• **Work to be completed**
Output the whole listing below exactly, omitting the images.

----

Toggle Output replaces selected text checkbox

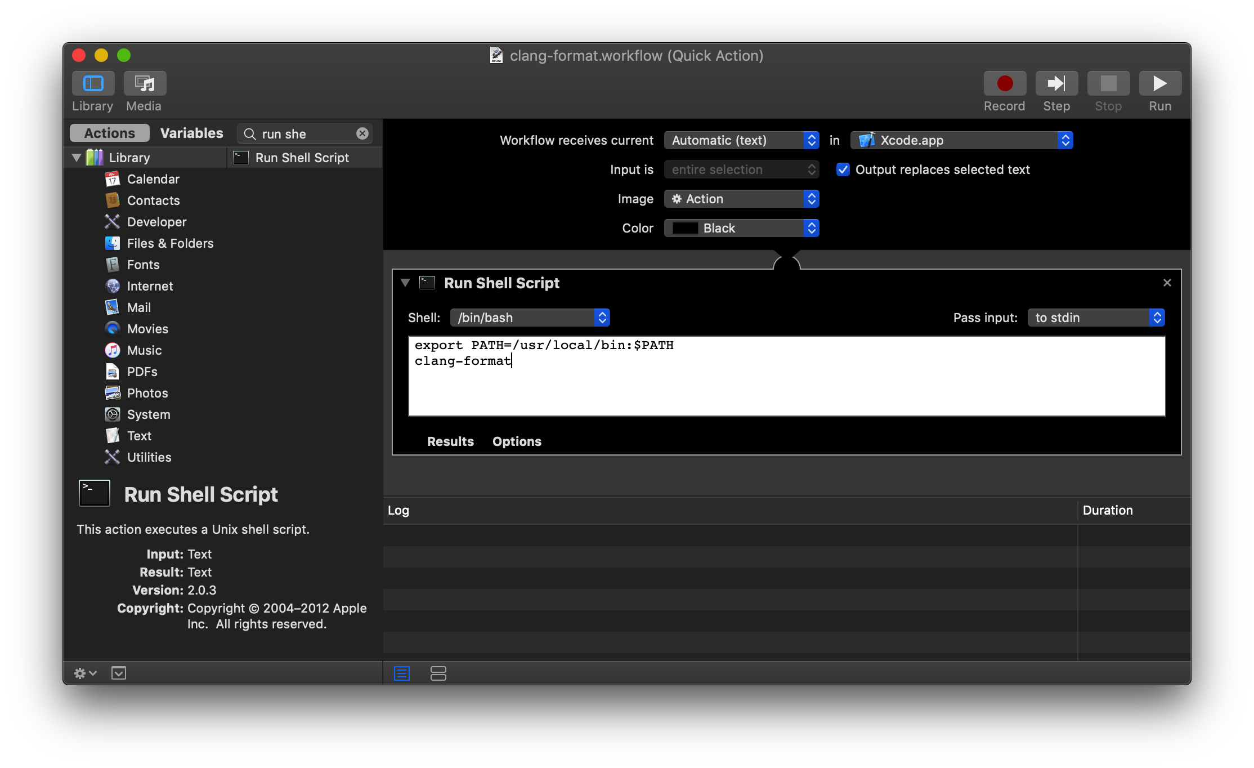841,169
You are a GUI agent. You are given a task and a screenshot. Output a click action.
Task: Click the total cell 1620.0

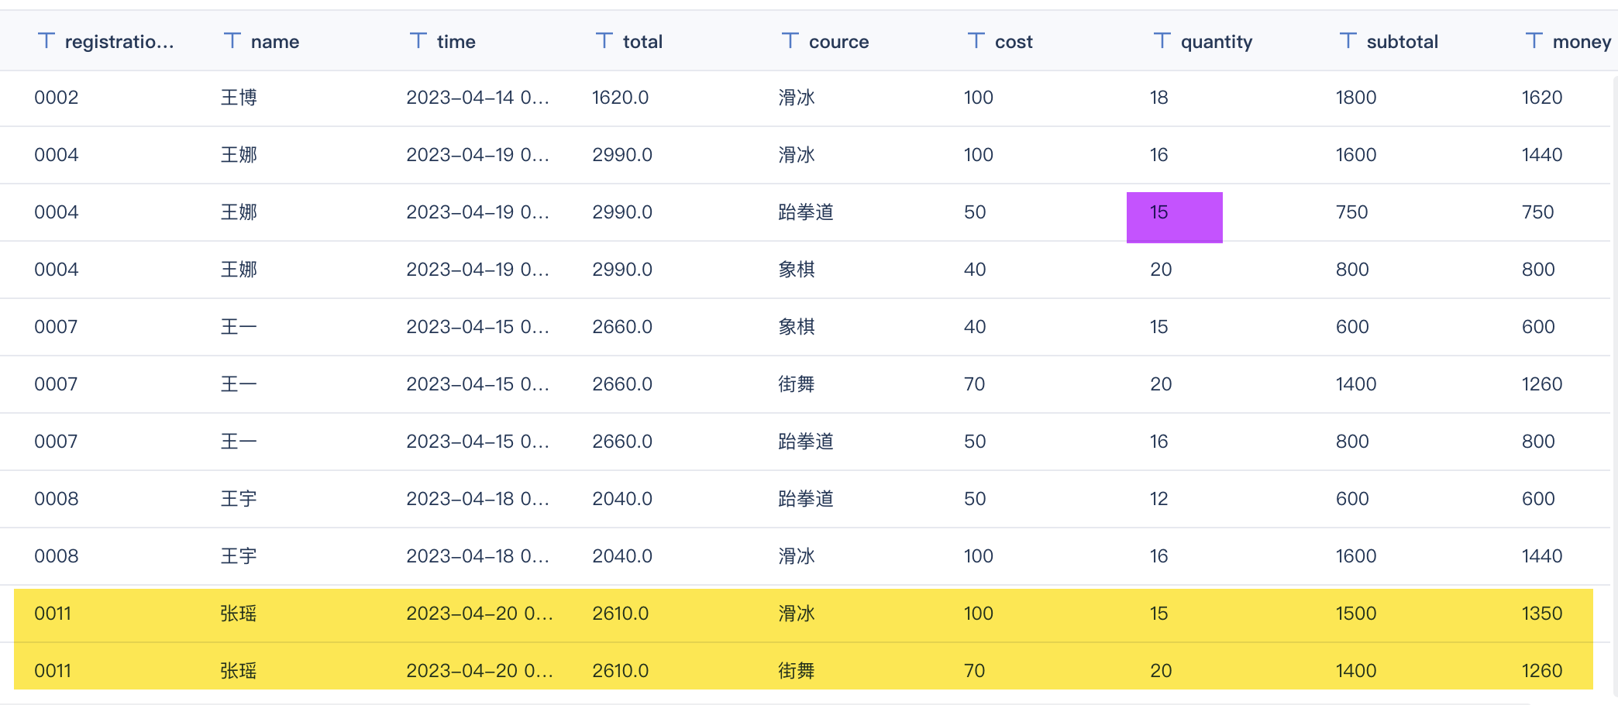coord(620,98)
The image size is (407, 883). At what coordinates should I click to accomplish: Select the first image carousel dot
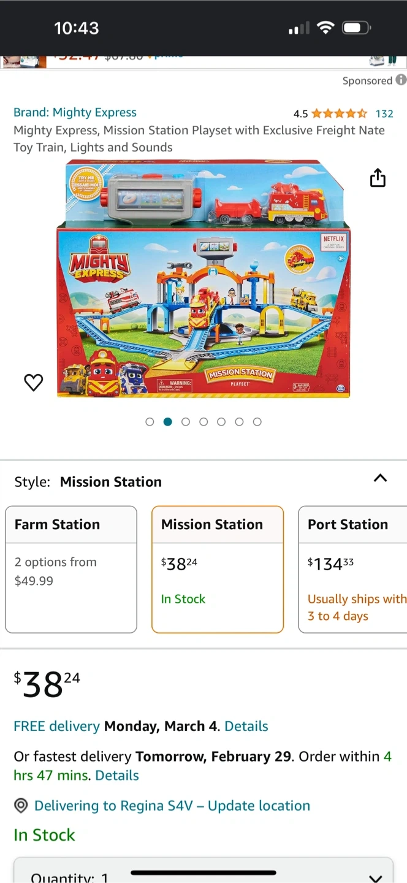pos(150,422)
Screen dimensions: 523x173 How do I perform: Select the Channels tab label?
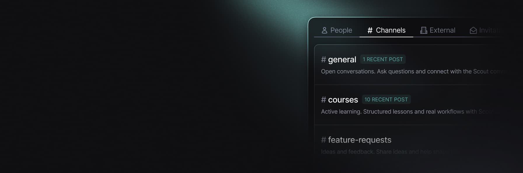390,30
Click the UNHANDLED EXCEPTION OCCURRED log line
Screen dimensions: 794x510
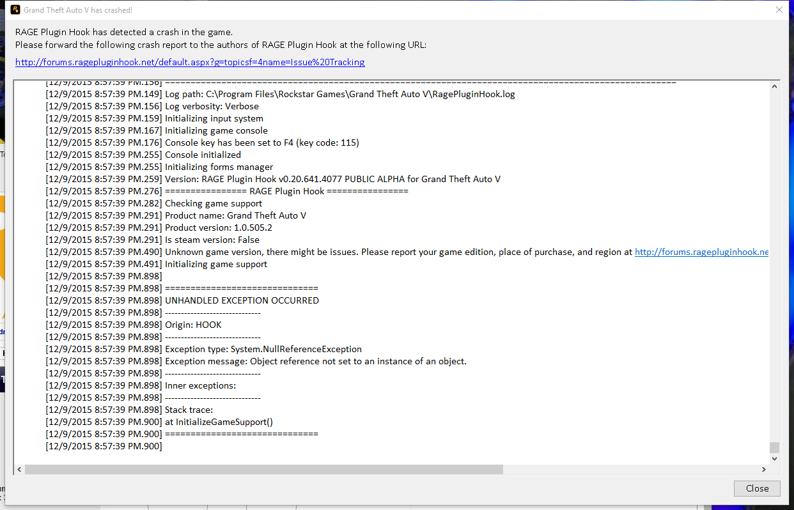pyautogui.click(x=242, y=300)
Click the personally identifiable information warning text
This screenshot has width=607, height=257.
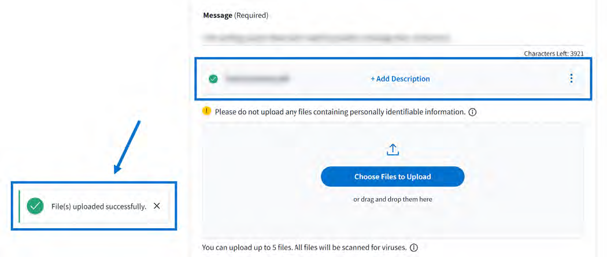pyautogui.click(x=340, y=112)
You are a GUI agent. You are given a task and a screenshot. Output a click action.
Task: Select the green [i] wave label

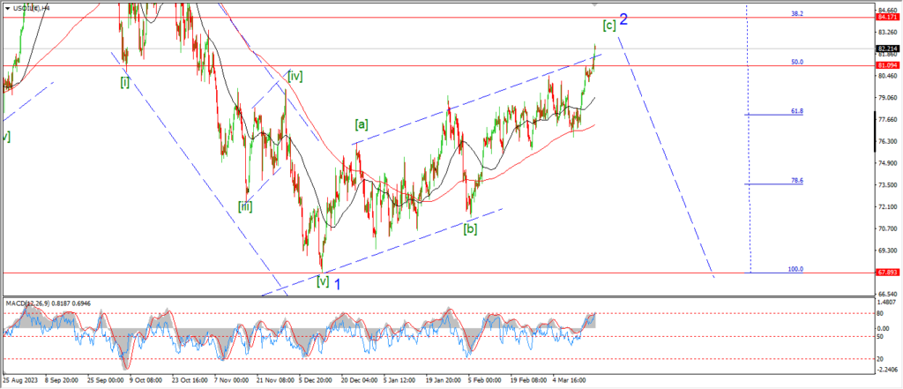click(x=125, y=81)
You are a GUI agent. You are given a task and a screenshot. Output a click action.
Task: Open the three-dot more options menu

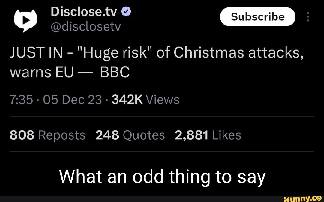[x=308, y=17]
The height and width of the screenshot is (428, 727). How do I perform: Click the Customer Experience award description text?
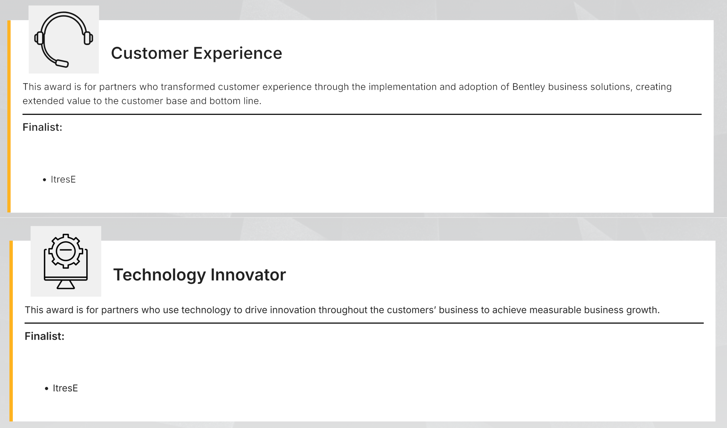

----

• **Task solution**
Toggle Output replaces selected text checkbox

841,169
You are a GUI agent. You are given a task and a screenshot. Output a click action.
Task: Click the total cell 1620.0

coord(620,98)
The image size is (407, 883). At what coordinates should I click to accomplish: Select the first image carousel dot
pos(150,422)
Screen dimensions: 523x173 How do I perform: Select the Channels tab label?
390,30
Click the UNHANDLED EXCEPTION OCCURRED log line
Screen dimensions: 794x510
pyautogui.click(x=242, y=300)
Click the personally identifiable information warning text
This screenshot has width=607, height=257.
pyautogui.click(x=340, y=112)
You are a GUI agent. You are given a task and a screenshot. Output a click action.
Task: Select the green [i] wave label

click(x=125, y=81)
You are a GUI agent. You are given a task and a screenshot. Output a click action.
Task: Open the three-dot more options menu

[x=308, y=17]
The height and width of the screenshot is (428, 727). How do I perform: Click the Customer Experience award description text?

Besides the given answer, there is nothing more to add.